According to the U.N. figures, 91 percent of AIDS deaths occurred in 34
countries, 29 in sub-Sahara Africa.
- But in the 29 African countries hardest-hit
by AIDS, the population will remain the same or continue climbing because
fertility in these countries is high, according to the U.N. estimates.
- The continuing spread of AIDS is nonetheless
having serious population repercussions: children born today in those 29
African countries will have an average life expectancy of 47 years rather
than 54 years if there had not been an AIDS epidemic, the U.N. said.

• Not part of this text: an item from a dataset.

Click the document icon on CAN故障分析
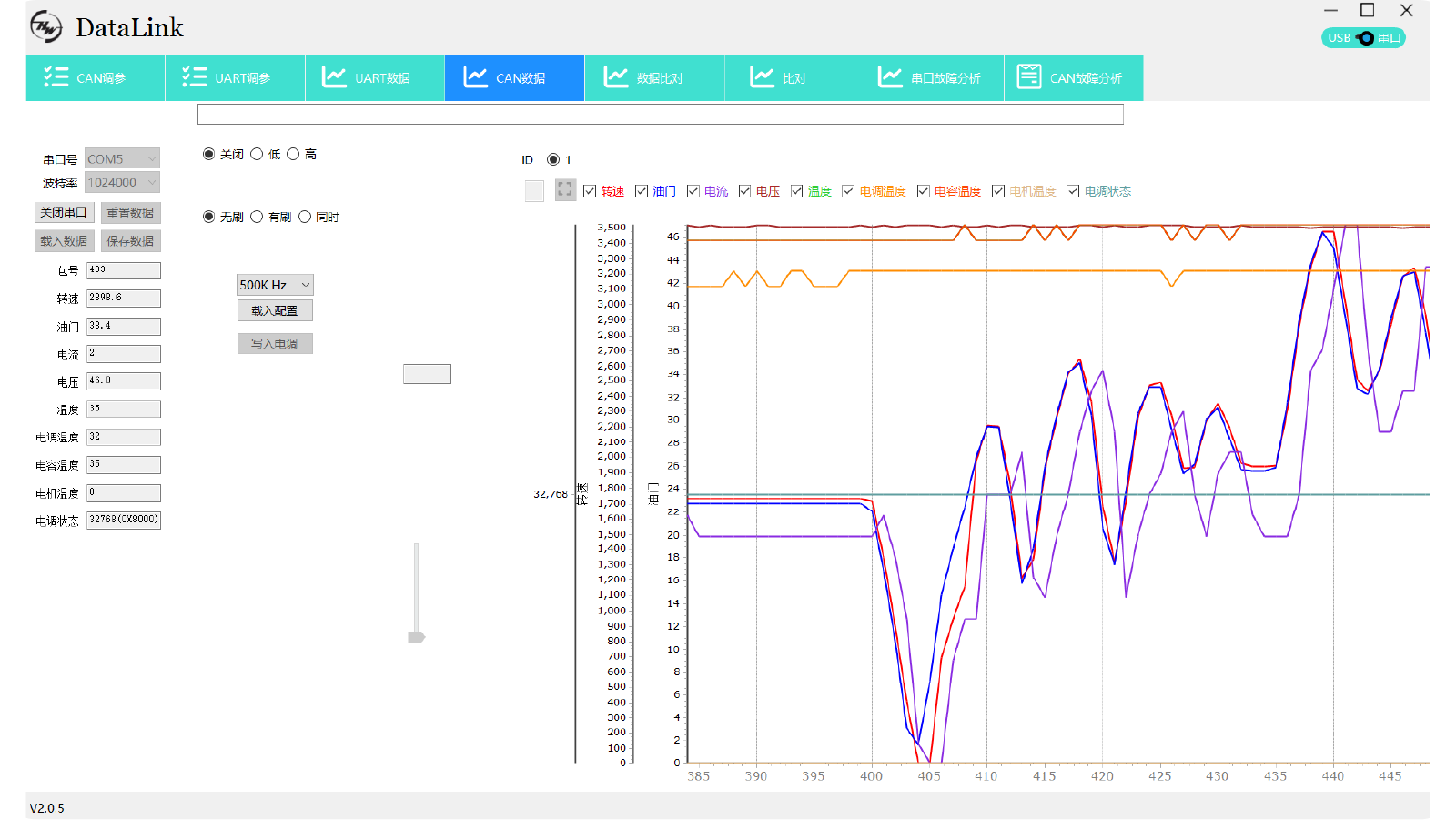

- And the demographic impact "is expected
to intensify in the future," especially in the nine African countries
where more than 10 percent of the adult population has the HIV virus --
Botswana, Kenya, Malawi, Mozambique, Namibia, Rwanda, South Africa, Zambia
and Zimbabwe, it said.
- "By 2010-2015, the average life
expectancy at birth in these countries could be only 47 years. In the absence
of AIDS, it would have been expected to reach 63 years. This represents
16 years of life expectancy lost to AIDS," the U.N. said.
- The population estimates and projections
are prepared every two years by the Population Division of the United Nations
Department of Economic and Social Affairs. The figures are used throughout
the United Nations system.
- According to the new estimates, world
population stood at 5.9 billion in mid-1998, and was growing by 1.33 percent
per year, an average of 78 million people. Countries adding the most population
were India, China, Pakistan, Indonesia, Nigeria, the United States, Brazil,
Bangladesh, Mexico and the Philippines.
- The 1995-2000 population growth rate
is significantly less that the peak growth rate of 2.04 percent in 1965-70,
and less than the rate of 1.46 percent in 1990-95, the U.N. said.
- Depending on future fertility trends,
the world's population in 2050 is projected to be in the range of 7.3 billion
to 10.7 billion, it said.
- Africa has the highest population growth
rate of all major regions of the world -- 2.36 percent. And during the
last two years, Africa's population, now 749 million, surpassed Europe's,
which is currently 729 million, the U.N. said.
- In contrast, Europe has the lowest growth
rate, just 0.03 percent, and in Eastern Europe the rate is minus 0.2 percent,
indicating a population decline, it said.
- The developed world has led the process
of population aging since the beginning of the 20th century -- and Europe
is most affected. The proportion of older people in Europe will increase
from 20 percent in 1998 to 35 percent in 2050, the U.N. said.
- For the first time, U.N. experts estimated
the number of people in their 80s, 90s and over 100 -- and found 66 million
people over 80 including 6.4 million over 90 and 135,000 centinarians.
- "With the continuation of fertility
decline and increase in life expectancy, the population of the world will
age much faster in the next half-century than previously," the U.N.